Peridynamics for Solving Linear/Nonlinear Ordinary and Partial Differential Equations

Abstract

This study concerns the construction of numerical solutions to linear/nonlinear ordinary and partial differential equations with certain challenges by using the Peridynamic Differential Operator (PDDO). These challenges may be due to the presence of discontinuities arising from a crack, dissimilar material interface or a moving interface due to phase changes or due to the presence of a strong degree of coupling among the coupled field equations. The peridynamic (PD) discretization can be both in time and space. Therefore, their numerical solutions can be achieved by employing either implicit or explicit methods. The PDDO enables differentiation through integration over a domain of interaction.

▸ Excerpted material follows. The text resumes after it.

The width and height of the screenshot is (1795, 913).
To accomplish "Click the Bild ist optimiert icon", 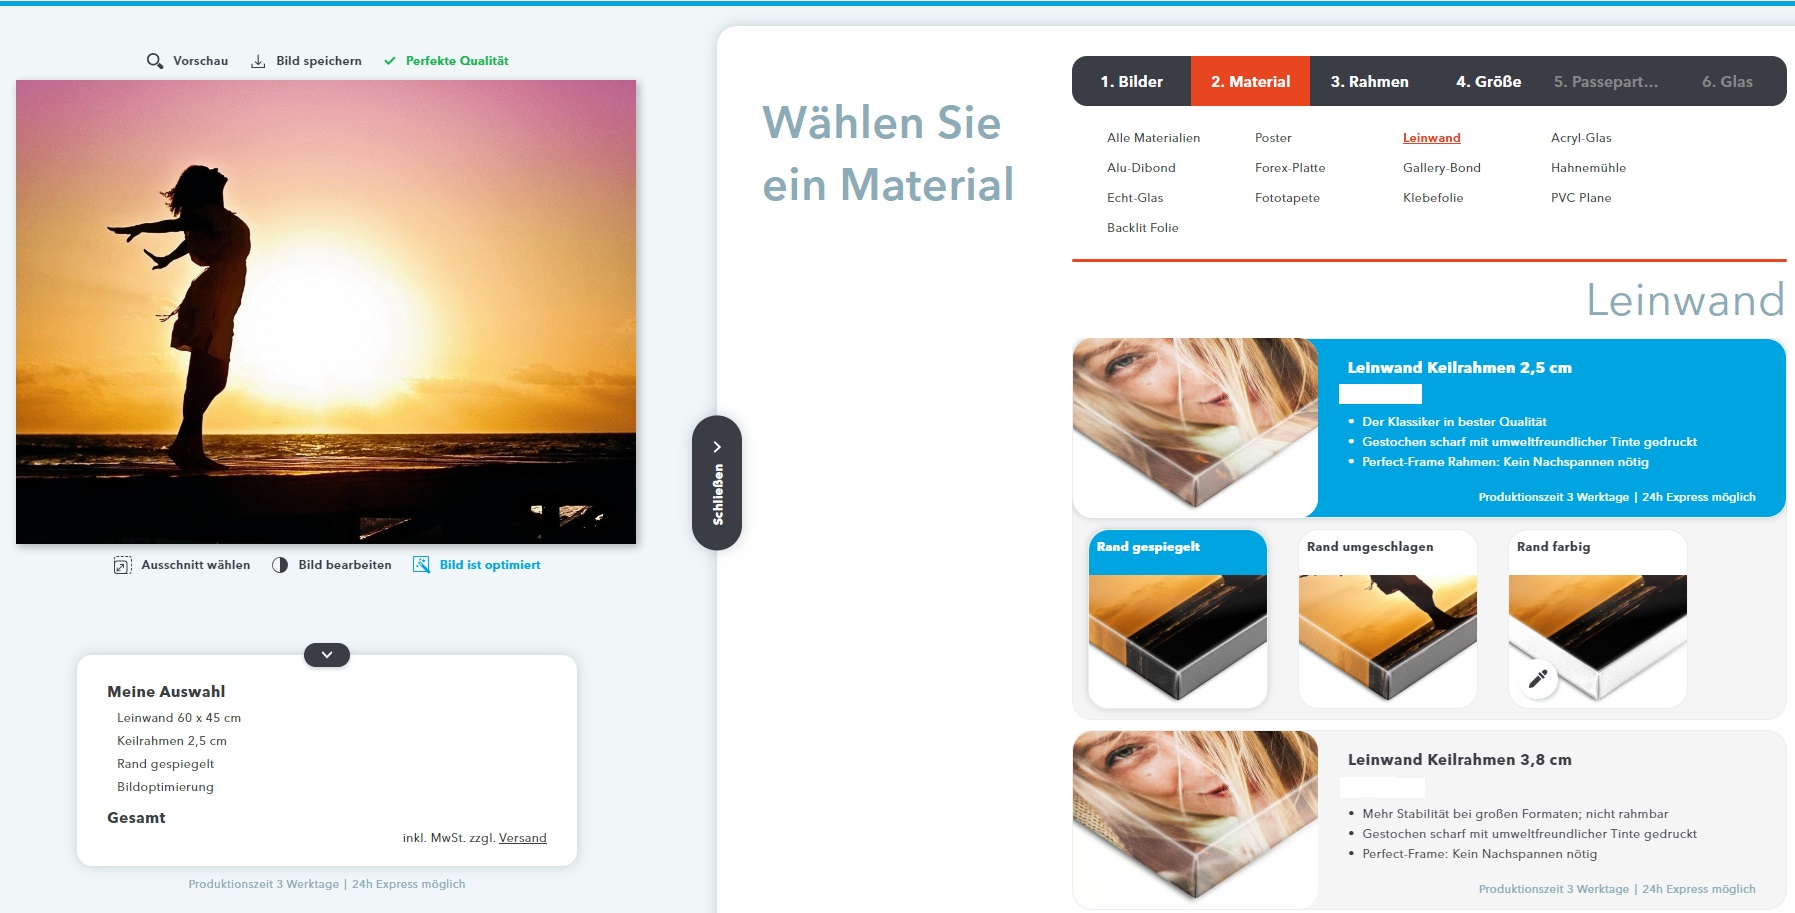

The association among the points within the range of this domain defines the degree of nonlocality. Since the PDDO permits differentiation through integration, it is very robust for determining higher order derivatives of spatial and temporal functions that present singular and discontinuous behavior. The solution process involves neither a derivative reduction process nor a special treatment to remove a jump discontinuity or a singularity. Comparison of the solutions from the PDDO with those of the existing analytical or numerical methods proves that the PD modeling provides accurate solutions to rather complex linear and nonlinear partial differential equations of parabolic, hyperbolic and elliptic type. In order to demonstrate the crack growth analysis capability, the PDDO is applied to model a diagonal plate with a pre-existing crack under tension. In the case of coupled field equations, the PDDO is applied to model thermoelasticity, thermoelectricity, thermo-oxidation, and lithium diffusion and stress evolution.